5. Throw out your measuring cups. This was a hard one for me, but my cooking has gotten much better since I've started trusting myself instead of the numbers on the cups and the spoons. (But this does not hold true for baking, where exact measuring is more important!)
6. Get a good kitchen knife!!! (I'd recommend a Wusthoff Santoku)
7. Don't be afraid to try new or somewhat scary recipes. Your less likely to screw it up than you think, and even if you do you'll learn something.

If I had to get rid of half of my cookbooks, I'd keep the ones by Rachael Ray, Paula Deen, Nigella Lawson, and the Lion House. The Barefoot Contessa would be high on the list, too. But you'd have to really fight me to get me to part with my cookbooks!

travellersyarn said...

I would be very interested to read about family meals that have a high vegetable quotient (not necessarily vegetarian) or local, seasonal food, or Thai food (or all of the above).

David Thompson's Thai Food book would be daunting, but I'm sure that you would learn an amazing amount.

sooz said...

I'm really enjoying the suggestions - keep 'em coming!

Yes, seafood should figure much more in our lives and I intend to do some investigation there - book recommendations?

Like Kim I have some reservations about Stephanie. I've loved that book long and hard, but a few problems recently have cooled me to her.

I'd love to hear more about which Bill Grainger or Maggie Beer, or other aussies.

I'm trying to eat healthier, so mastering pastry or pretty much anything by Nigella are not on the agenda. I know well enough how to cook food I should be having less of! :-)

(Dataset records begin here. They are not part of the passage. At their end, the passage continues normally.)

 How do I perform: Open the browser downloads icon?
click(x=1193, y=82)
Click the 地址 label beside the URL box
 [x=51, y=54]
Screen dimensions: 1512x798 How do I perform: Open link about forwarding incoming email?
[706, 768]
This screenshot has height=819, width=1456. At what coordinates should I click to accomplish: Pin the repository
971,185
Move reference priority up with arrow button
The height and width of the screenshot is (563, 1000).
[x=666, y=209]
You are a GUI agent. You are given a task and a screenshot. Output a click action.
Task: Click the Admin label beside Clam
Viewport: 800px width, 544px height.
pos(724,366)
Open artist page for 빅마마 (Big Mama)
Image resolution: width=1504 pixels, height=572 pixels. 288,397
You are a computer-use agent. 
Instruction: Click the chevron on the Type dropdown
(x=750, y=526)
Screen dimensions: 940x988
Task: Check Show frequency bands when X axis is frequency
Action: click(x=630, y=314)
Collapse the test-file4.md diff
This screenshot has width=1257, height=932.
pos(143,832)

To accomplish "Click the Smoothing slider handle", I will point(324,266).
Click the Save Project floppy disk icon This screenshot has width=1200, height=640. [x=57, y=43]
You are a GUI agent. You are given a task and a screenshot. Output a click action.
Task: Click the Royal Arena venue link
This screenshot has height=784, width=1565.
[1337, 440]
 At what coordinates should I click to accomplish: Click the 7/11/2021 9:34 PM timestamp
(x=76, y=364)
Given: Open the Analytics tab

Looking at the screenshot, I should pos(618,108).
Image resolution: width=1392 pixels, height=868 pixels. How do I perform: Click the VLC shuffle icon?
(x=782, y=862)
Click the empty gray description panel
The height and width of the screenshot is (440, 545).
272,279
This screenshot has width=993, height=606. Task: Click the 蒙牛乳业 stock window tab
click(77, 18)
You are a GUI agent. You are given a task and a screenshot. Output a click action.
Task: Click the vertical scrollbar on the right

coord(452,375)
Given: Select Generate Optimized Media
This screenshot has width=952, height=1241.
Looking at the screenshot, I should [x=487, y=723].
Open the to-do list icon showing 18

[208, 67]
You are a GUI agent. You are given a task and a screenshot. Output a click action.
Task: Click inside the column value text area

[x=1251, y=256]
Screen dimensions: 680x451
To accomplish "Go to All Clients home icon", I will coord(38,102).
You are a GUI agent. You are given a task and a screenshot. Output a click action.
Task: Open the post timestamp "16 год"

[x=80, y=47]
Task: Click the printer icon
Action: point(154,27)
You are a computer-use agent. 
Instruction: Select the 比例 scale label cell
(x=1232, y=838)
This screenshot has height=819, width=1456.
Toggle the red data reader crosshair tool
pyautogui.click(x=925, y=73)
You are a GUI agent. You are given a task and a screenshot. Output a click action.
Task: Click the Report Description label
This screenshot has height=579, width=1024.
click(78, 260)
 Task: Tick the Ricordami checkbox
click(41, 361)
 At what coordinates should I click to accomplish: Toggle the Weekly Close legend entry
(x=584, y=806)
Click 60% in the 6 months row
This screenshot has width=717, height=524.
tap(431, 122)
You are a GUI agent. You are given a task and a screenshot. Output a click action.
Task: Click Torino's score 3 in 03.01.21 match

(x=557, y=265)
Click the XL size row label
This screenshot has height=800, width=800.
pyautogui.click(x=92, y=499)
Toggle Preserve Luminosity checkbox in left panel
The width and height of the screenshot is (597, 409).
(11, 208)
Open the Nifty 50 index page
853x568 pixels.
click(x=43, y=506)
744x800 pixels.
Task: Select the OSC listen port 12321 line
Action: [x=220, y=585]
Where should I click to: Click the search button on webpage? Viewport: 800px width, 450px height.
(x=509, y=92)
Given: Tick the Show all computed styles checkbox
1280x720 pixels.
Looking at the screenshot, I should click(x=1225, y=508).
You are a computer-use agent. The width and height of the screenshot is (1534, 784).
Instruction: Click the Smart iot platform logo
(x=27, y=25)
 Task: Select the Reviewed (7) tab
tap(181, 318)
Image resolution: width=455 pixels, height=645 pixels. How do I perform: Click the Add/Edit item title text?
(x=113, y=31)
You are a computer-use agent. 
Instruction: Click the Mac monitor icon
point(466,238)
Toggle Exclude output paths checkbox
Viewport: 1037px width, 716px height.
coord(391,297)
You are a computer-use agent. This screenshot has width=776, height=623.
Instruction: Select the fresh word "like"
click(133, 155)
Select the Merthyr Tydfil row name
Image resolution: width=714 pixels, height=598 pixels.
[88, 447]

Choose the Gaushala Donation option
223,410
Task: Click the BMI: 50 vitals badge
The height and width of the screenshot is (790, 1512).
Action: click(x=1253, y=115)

I'm hoping to go back to making bread regular like, and revive my Thai cooking skills, particularly if I can find more child friendly dishes (though I will find it very hard to go back to buying my Thai aromoatics since I have most of them in my garden, including Kaffir lime leaves! And how do you steam sticky rice without a sticky rice pot and basket?!)

And any good vego ideas?

nicole said...

I think you should totally focus on deserts.
In my experience it doesn't matter if dinner was a burnt mess, as long as desert is spectacular nobody will remember the horrors that came before it ;-)

Lisa said...

My challenge this year has been my daughter becoming a vegetarian. We didn't eat heaps of meat before this, but now we eat none. There's just the two of us here so it doesn't make sense to cook 2 different meals. I've bought a slow cooker for vegie curries and stews, and soups - the last two items won't be any good for you but perhaps you could look into vegie curries/asian style dishes. So fresh and delicious. And I love love love cooking with fruit - simple stuff like bbq'd stone fruit with yoghurt. You'll have lots of scope for that sort of cooking.

innercitygarden said...

If you want more veg, and healthier, then you'll be needing to bookmark http://www.101cookbooks.com/index.html

You could make it six months of veggo Californian-style eating.

Pepija said...

If you are interested in vegetarian cooking, may I suggest Nadine Abensur's "the Crank's bible"?

What a wonderful recipe book, and no, I do not miss my meat when I cook her recipes! This is about the only cookbook that I have seriously considered cooking every recipe from (while still loving my complete works of Nigella). She covers quite a lot, and the allowed ingredients include eggs and chocolate - not strictly vegetarian but that broadens the scope so much more.

Plus, she has moved to Australia from UK, so that should give her a plus point, hehe.